Saying that India has so much to offer is an understatement. That’s why I struggle to comprehend why people travel there and only see the very most popular tourist sites in the city.
Sure, these places are famous and lure in crowds for a reason, but there are places almost identical to them around every corner. Those places have something special.
And offer something priceless while exploring India… peace and solitude. Ideally, I’d love to do a road trip around India and see everything, but that is for one day down the road. India also requires a visa and it takes a bit more effort for me to get there. Find out what type of visa you need to enter India.
In Agra, one of the best places to visit in India, most people will head there and check out the three UNESCO World Heritage Sites and leave the city, or venture back to their hotel.

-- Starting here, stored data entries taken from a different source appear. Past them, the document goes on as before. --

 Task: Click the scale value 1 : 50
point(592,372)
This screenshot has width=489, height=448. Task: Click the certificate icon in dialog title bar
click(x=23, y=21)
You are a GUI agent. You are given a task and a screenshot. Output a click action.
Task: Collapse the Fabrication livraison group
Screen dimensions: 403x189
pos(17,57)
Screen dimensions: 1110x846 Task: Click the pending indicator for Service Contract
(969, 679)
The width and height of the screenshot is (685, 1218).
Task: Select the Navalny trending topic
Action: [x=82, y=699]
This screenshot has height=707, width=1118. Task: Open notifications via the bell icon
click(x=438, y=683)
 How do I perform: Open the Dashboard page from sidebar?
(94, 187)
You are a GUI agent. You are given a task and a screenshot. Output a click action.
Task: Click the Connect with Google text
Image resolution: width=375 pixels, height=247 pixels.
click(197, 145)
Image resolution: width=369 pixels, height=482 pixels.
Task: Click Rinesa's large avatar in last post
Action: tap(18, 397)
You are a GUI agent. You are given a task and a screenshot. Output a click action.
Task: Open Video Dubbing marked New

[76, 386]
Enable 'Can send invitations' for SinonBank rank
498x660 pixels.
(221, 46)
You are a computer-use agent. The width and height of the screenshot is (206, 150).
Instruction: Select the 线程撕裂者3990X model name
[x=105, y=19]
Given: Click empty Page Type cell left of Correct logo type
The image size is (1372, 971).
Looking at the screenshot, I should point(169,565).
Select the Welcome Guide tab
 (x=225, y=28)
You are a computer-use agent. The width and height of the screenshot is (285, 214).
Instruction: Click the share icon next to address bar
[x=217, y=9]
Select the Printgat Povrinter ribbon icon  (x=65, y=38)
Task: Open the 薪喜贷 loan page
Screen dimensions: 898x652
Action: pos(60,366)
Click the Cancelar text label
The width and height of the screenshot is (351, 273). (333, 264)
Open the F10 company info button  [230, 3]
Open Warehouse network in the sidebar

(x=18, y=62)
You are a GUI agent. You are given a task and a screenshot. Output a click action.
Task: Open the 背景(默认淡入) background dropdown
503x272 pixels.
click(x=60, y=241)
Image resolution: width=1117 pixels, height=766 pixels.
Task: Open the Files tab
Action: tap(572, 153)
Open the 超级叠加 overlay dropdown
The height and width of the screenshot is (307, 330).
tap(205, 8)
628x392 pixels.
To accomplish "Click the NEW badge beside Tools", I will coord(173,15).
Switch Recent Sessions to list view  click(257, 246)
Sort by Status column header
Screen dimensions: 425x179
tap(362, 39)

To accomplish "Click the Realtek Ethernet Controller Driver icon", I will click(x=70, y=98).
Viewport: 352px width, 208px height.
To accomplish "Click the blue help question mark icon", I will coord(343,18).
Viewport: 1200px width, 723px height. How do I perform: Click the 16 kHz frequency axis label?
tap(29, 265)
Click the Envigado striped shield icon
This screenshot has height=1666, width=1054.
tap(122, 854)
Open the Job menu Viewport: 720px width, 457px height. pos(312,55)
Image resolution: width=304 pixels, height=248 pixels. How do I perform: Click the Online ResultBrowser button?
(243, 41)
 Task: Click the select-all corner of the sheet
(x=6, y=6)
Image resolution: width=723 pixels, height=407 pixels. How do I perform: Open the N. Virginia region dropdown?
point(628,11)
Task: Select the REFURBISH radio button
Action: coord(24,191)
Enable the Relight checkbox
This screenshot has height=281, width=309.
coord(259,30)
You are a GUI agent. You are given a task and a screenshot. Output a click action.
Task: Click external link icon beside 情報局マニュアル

But what many people don’t realize is that Agra has heaps of tombs, palaces, and places worthy of one’s time.
Don’t get me wrong, the Taj Mahal is worth every effort spent getting there (it may be the most stunning man-made site I have ever seen, to be honest), but there are other sites worth seeing in Agra, in addition to the three UNESCO sites.
Due to my time constraints, I wasn’t able to add them all to my week itinerary for Nepal and India, but I did my best.
The same goes for Jaipur. Most tourists do the same- Amber Fort, Hawa Mahal, City Palace, Nahargarh Fort, and anything that has to do with the poor treatment of elephants.
The entrance fees become pricy and the crowds are endlessly insufferable. If I had a full week or more in Jaipur, I would have felt more compelled to see every single site. But I didn’t. I had merely a few days.
And I didn’t know of any Indian travel bloggers at the time that could set me on a good travel path with an itinerary, so I was left to make my own!
The site is situated beneath the Nahargarh Fort nestled in a cove between several desert foothills and truthfully, it feels neglected and undiscovered. After pulling up to it, we could tell we would have the ornate place to ourselves.
With the exception of a few goats, cows, and donkeys. In northern India, this feeling is rare. But grand.
The entrance fee is around 30 rupee for foreigners (or about $.50), and yes, there will be a few men asking if you’d like a tour guide as usual. But the Royal Gaitor Tumbas will offer a peace and calm that is hard to come by in the tiring, and sometimes distressing, streets of Jaipur.
Easily seen in less than thirty minutes, I have read that many rickshaw drivers will opt not to take travelers thereby stating that it is not worth it. But, as someone who needed a little bit of solitude after a hectic day around the Pink City, trust me- it was well worth it. Particularly because it was the first place in India where I didn’t have to listen to incessant horns beeping and could actually hear my own thoughts. Jaipur was an amazing and complex city on all levels, but I must say that out of everything I saw, the Royal Gaitor Tumbas was undoubtedly my favorite.
Royal Gaitor Tumbas is open daily from 9am-5pm.